Written request = Copy out every one of the records below word for word, keeping each line as it stands.

Task material =
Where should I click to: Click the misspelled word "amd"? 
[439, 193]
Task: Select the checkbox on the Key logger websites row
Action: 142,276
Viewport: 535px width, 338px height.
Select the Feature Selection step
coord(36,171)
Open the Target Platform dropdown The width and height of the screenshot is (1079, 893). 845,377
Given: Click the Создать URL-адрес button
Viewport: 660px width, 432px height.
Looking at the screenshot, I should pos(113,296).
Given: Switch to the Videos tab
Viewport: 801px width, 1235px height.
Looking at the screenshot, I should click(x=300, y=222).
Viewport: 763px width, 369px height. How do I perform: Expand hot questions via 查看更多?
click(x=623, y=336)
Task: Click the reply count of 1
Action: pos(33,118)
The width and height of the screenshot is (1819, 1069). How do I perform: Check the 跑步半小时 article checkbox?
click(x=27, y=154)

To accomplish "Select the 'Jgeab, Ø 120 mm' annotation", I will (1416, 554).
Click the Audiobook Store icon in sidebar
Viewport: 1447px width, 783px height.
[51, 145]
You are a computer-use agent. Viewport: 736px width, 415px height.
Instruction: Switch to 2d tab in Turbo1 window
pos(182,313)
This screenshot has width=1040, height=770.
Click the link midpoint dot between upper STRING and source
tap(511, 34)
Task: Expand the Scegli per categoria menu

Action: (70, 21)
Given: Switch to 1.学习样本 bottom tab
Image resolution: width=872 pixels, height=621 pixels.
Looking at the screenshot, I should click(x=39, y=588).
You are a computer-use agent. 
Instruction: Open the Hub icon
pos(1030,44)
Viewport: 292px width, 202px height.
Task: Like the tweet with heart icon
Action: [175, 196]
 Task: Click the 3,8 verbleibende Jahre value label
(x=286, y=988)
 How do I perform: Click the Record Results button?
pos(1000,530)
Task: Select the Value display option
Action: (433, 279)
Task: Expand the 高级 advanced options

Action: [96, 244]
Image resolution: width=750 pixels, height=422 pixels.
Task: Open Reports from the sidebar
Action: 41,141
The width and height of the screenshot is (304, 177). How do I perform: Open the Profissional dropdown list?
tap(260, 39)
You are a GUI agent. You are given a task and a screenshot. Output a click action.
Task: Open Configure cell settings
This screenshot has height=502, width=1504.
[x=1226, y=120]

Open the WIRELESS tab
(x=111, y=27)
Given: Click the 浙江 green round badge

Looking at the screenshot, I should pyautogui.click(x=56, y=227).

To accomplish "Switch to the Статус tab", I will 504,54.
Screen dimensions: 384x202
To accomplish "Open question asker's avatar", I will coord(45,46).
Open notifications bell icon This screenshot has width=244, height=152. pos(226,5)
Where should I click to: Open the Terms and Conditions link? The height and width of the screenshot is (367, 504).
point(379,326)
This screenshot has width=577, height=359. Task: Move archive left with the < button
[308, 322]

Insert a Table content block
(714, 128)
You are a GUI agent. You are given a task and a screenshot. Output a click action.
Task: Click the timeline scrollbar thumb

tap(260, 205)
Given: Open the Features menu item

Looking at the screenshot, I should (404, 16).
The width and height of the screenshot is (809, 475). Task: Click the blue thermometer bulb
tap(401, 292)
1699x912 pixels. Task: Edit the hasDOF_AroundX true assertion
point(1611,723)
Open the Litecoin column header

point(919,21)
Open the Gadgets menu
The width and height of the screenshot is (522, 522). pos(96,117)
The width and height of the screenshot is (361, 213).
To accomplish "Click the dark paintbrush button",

Answer for the task =
Where should I click to: Click the misspelled word "amd"? 
[439, 193]
Task: Select the checkbox on the Key logger websites row
Action: 142,276
Viewport: 535px width, 338px height.
Select the Feature Selection step
coord(36,171)
Open the Target Platform dropdown The width and height of the screenshot is (1079, 893). 845,377
Given: Click the Создать URL-адрес button
Viewport: 660px width, 432px height.
Looking at the screenshot, I should pos(113,296).
Given: Switch to the Videos tab
Viewport: 801px width, 1235px height.
Looking at the screenshot, I should click(x=300, y=222).
Viewport: 763px width, 369px height. How do I perform: Expand hot questions via 查看更多?
click(x=623, y=336)
Task: Click the reply count of 1
Action: pos(33,118)
The width and height of the screenshot is (1819, 1069). How do I perform: Check the 跑步半小时 article checkbox?
click(x=27, y=154)

To accomplish "Select the 'Jgeab, Ø 120 mm' annotation", I will (1416, 554).
Click the Audiobook Store icon in sidebar
Viewport: 1447px width, 783px height.
[51, 145]
You are a computer-use agent. Viewport: 736px width, 415px height.
Instruction: Switch to 2d tab in Turbo1 window
pos(182,313)
This screenshot has width=1040, height=770.
Click the link midpoint dot between upper STRING and source
tap(511, 34)
Task: Expand the Scegli per categoria menu

Action: (70, 21)
Given: Switch to 1.学习样本 bottom tab
Image resolution: width=872 pixels, height=621 pixels.
Looking at the screenshot, I should click(x=39, y=588).
You are a computer-use agent. 
Instruction: Open the Hub icon
pos(1030,44)
Viewport: 292px width, 202px height.
Task: Like the tweet with heart icon
Action: [175, 196]
 Task: Click the 3,8 verbleibende Jahre value label
(x=286, y=988)
 How do I perform: Click the Record Results button?
pos(1000,530)
Task: Select the Value display option
Action: (433, 279)
Task: Expand the 高级 advanced options

Action: [96, 244]
Image resolution: width=750 pixels, height=422 pixels.
Task: Open Reports from the sidebar
Action: 41,141
The width and height of the screenshot is (304, 177). How do I perform: Open the Profissional dropdown list?
tap(260, 39)
You are a GUI agent. You are given a task and a screenshot. Output a click action.
Task: Open Configure cell settings
This screenshot has height=502, width=1504.
[x=1226, y=120]

Open the WIRELESS tab
(x=111, y=27)
Given: Click the 浙江 green round badge

Looking at the screenshot, I should pyautogui.click(x=56, y=227).

To accomplish "Switch to the Статус tab", I will 504,54.
Screen dimensions: 384x202
To accomplish "Open question asker's avatar", I will coord(45,46).
Open notifications bell icon This screenshot has width=244, height=152. pos(226,5)
Where should I click to: Open the Terms and Conditions link? The height and width of the screenshot is (367, 504).
point(379,326)
This screenshot has width=577, height=359. Task: Move archive left with the < button
[308, 322]

Insert a Table content block
(714, 128)
You are a GUI agent. You are given a task and a screenshot. Output a click action.
Task: Click the timeline scrollbar thumb

tap(260, 205)
Given: Open the Features menu item

Looking at the screenshot, I should (404, 16).
The width and height of the screenshot is (809, 475). Task: Click the blue thermometer bulb
tap(401, 292)
1699x912 pixels. Task: Edit the hasDOF_AroundX true assertion
point(1611,723)
Open the Litecoin column header

point(919,21)
Open the Gadgets menu
The width and height of the screenshot is (522, 522). pos(96,117)
The width and height of the screenshot is (361, 213).
To accomplish "Click the dark paintbrush button",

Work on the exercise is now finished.